À dix-huit ans, le fils Weigand a été viré du lycée. Sa mère a pris les choses en mains pour lui trouver un patron l'acceptant comme apprenti, et ce sera dans une société de transports. Or, ce garçon qui nous raconte son histoire est épris de littérature. Il a d'ailleurs tendance à noyer son amie Gudrun sous des considérations littéraires concernant Kafka. En même temps, il écrit des nouvelles et quelques journaux et magazines les acceptent, aussi entre-t-il en contact avec un quotidien local, le Tagesanzeiger, où il ne tarde pas à se voir proposer un poste de stagiaire.
Voilà donc un roman d'apprentissage au sens premier du terme ! Les moindres détails intéressent le narrateur, mais pas forcément le lecteur... Des faits et gestes quotidiens sans importance, du moins à première vue, se répètent tant qu'on finit par y chercher du sens.

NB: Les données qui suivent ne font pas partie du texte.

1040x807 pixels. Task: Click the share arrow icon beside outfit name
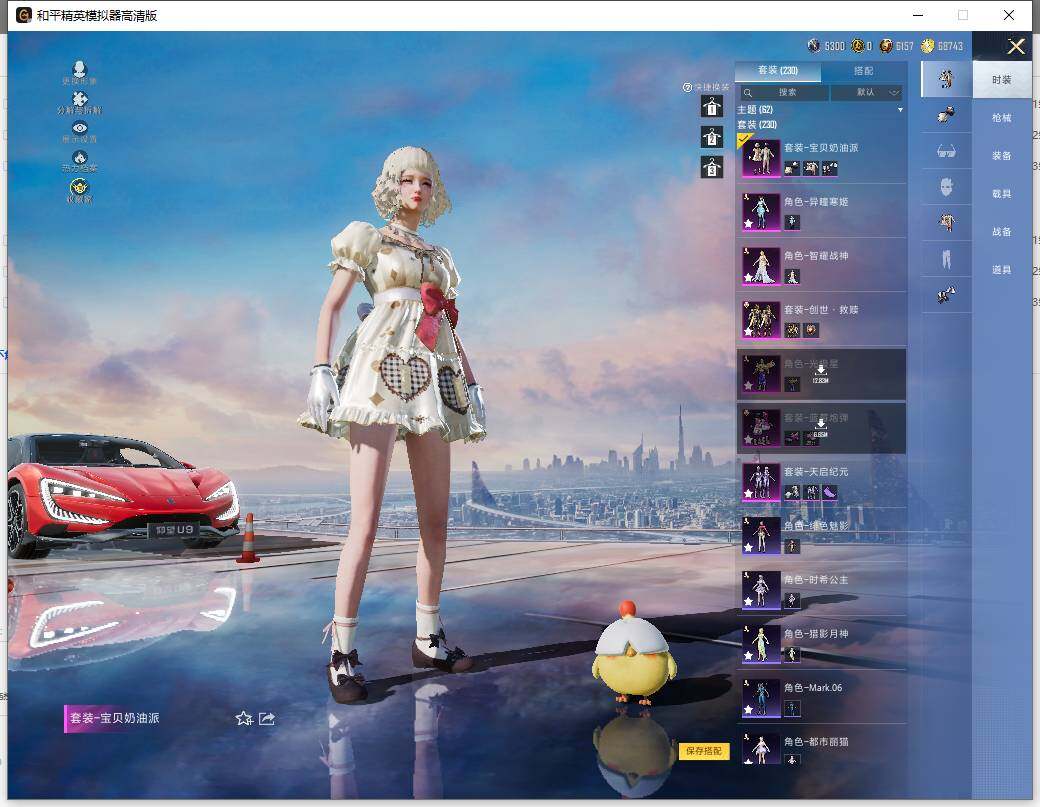[x=267, y=718]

Le jeune homme fait ses expériences de la vie, et le titre du livre indique clairement l'émancipation qui est au bout de la route : un appartement que ses appointements permettent de louer, et un roman qu'il ambitionne d'écrire, comme le faisait Linda. Toutefois la femme ne sera ni Gudrun ni Linda qui s'est donné la mort faute peut-être d'avoir su mettre en mots le roman dont elle rêvait.
Derrière les aventures du jeune héros qui écrit en free lance pour le journal populaire, il n'est pas impossible d'imaginer que Wilhelm Genazino a puisé dans ses souvenirs de journaliste débutant quelques souvenirs et anecdotes de salle de rédaction.
Ce roman se place dans le contexte de l'Allemagne d'après-guerre au temps du chancelier Adenauer. Comme on le conçoit aisément, les personnages secondaires sont presque tous marqués par la guerre, physiquement, moralement. Contraint par son métier d'assister à une soirée de spectacles d'amateurs le jeune journaliste juge comme autant de bêtises les joies simples du retour à des temps paisibles.
« Quand la terreur nazie s'est achevée, les Allemands sont entrés dans le silence de l'Histoire. Maintenant, ils ont le droit de découvrir l'existence de bonheurs simples (chapeaux de paille, sucreries, chaussures de plage) qui suffisent absolument pour vivre. Et comme tu ne connais la terreur nazie qu'à travers les livres, [se dit-il] tu ne peux pas comprendre le bonheur de ces gens (…) Pourquoi dans le bonheur qu'ils avaient fini par atteindre, les gens devenaient-ils si niais, si obtus et si sots ? »
Apprenti littérateur, le jeune Weigand, parce qu'il vit en familier de Franz Kafka et d'Heinrich Böll, se sent gêné de prendre conscience d'appartenir, croit-il, à un monde supérieur. « Déjà, je commençais à craindre la lente croissance de l'arrogance en moi. » Entre l'entreprise où il peut devenir contremaître et le journal où il peut devenir rédacteur, quel choix sera le sien ? Le lecteur risque de se tromper à vouloir le deviner ...
En bref, un petit roman agréable — et sans doute fort bien traduit — qui se lit rapidement mais qu'on risque d'oublier assez vite.
• Wilhelm Genazino. Un appartement, une femme, un roman. Traduit par Anne Weber. Christian Bourgois éditeur, 2004, 177 pages.